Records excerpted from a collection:
------------------------------

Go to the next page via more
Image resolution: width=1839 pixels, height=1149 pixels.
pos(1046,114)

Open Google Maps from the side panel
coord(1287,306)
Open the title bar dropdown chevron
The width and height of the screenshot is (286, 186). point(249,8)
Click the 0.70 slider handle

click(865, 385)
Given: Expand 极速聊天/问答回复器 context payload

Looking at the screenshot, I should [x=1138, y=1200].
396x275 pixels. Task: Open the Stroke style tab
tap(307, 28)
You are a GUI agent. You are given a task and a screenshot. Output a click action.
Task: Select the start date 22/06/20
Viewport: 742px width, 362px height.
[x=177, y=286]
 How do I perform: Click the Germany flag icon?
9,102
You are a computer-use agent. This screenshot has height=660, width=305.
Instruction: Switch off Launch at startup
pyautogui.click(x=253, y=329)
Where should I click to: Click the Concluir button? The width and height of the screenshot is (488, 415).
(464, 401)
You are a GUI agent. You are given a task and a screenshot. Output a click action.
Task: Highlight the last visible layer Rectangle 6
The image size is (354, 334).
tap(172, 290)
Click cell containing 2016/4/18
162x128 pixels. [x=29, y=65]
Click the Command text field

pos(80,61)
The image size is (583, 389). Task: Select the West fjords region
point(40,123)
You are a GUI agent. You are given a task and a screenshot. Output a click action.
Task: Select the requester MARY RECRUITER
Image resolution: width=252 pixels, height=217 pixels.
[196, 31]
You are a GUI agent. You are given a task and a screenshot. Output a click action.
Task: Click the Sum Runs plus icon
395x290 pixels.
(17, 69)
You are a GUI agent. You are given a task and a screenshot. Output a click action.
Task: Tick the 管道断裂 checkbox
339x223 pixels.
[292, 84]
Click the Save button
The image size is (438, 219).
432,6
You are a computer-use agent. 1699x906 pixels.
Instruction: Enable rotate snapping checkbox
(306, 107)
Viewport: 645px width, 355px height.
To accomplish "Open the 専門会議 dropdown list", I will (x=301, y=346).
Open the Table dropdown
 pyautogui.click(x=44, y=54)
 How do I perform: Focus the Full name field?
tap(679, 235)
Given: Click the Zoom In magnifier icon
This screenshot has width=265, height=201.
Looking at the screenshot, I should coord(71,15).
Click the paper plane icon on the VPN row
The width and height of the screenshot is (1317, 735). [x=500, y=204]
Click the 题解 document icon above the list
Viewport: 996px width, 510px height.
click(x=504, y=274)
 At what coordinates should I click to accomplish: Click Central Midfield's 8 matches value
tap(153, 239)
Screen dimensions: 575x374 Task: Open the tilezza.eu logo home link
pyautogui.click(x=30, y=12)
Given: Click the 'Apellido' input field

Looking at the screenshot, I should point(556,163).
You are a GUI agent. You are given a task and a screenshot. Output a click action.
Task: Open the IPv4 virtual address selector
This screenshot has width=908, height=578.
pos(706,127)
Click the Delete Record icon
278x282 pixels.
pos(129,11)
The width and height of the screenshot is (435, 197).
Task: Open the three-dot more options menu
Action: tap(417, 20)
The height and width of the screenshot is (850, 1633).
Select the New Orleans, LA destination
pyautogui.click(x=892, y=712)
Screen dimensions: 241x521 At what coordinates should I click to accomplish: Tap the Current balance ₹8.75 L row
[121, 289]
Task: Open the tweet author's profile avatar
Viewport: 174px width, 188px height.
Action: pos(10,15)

------------------------------

■ DO THIS: Edit the lines above so that every "GUI agent" becomes "screen agent", and leave everything else as it stands.

■ TASK ANSWER:
Go to the next page via more
Image resolution: width=1839 pixels, height=1149 pixels.
pos(1046,114)

Open Google Maps from the side panel
coord(1287,306)
Open the title bar dropdown chevron
The width and height of the screenshot is (286, 186). point(249,8)
Click the 0.70 slider handle

click(865, 385)
Given: Expand 极速聊天/问答回复器 context payload

Looking at the screenshot, I should [x=1138, y=1200].
396x275 pixels. Task: Open the Stroke style tab
tap(307, 28)
You are a screen agent. You are given a task and a screenshot. Output a click action.
Task: Select the start date 22/06/20
Viewport: 742px width, 362px height.
[x=177, y=286]
 How do I perform: Click the Germany flag icon?
9,102
You are a computer-use agent. This screenshot has height=660, width=305.
Instruction: Switch off Launch at startup
pyautogui.click(x=253, y=329)
Where should I click to: Click the Concluir button? The width and height of the screenshot is (488, 415).
(464, 401)
You are a screen agent. You are given a task and a screenshot. Output a click action.
Task: Highlight the last visible layer Rectangle 6
The image size is (354, 334).
tap(172, 290)
Click cell containing 2016/4/18
162x128 pixels. [x=29, y=65]
Click the Command text field

pos(80,61)
The image size is (583, 389). Task: Select the West fjords region
point(40,123)
You are a screen agent. You are given a task and a screenshot. Output a click action.
Task: Select the requester MARY RECRUITER
Image resolution: width=252 pixels, height=217 pixels.
[196, 31]
You are a screen agent. You are given a task and a screenshot. Output a click action.
Task: Click the Sum Runs plus icon
395x290 pixels.
(17, 69)
You are a screen agent. You are given a task and a screenshot. Output a click action.
Task: Tick the 管道断裂 checkbox
339x223 pixels.
[292, 84]
Click the Save button
The image size is (438, 219).
432,6
You are a computer-use agent. 1699x906 pixels.
Instruction: Enable rotate snapping checkbox
(306, 107)
Viewport: 645px width, 355px height.
To accomplish "Open the 専門会議 dropdown list", I will (x=301, y=346).
Open the Table dropdown
 pyautogui.click(x=44, y=54)
 How do I perform: Focus the Full name field?
tap(679, 235)
Given: Click the Zoom In magnifier icon
This screenshot has width=265, height=201.
Looking at the screenshot, I should coord(71,15).
Click the paper plane icon on the VPN row
The width and height of the screenshot is (1317, 735). [x=500, y=204]
Click the 题解 document icon above the list
Viewport: 996px width, 510px height.
click(x=504, y=274)
 At what coordinates should I click to accomplish: Click Central Midfield's 8 matches value
tap(153, 239)
Screen dimensions: 575x374 Task: Open the tilezza.eu logo home link
pyautogui.click(x=30, y=12)
Given: Click the 'Apellido' input field

Looking at the screenshot, I should point(556,163).
You are a screen agent. You are given a task and a screenshot. Output a click action.
Task: Open the IPv4 virtual address selector
This screenshot has width=908, height=578.
pos(706,127)
Click the Delete Record icon
278x282 pixels.
pos(129,11)
The width and height of the screenshot is (435, 197).
Task: Open the three-dot more options menu
Action: tap(417, 20)
The height and width of the screenshot is (850, 1633).
Select the New Orleans, LA destination
pyautogui.click(x=892, y=712)
Screen dimensions: 241x521 At what coordinates should I click to accomplish: Tap the Current balance ₹8.75 L row
[121, 289]
Task: Open the tweet author's profile avatar
Viewport: 174px width, 188px height.
Action: pos(10,15)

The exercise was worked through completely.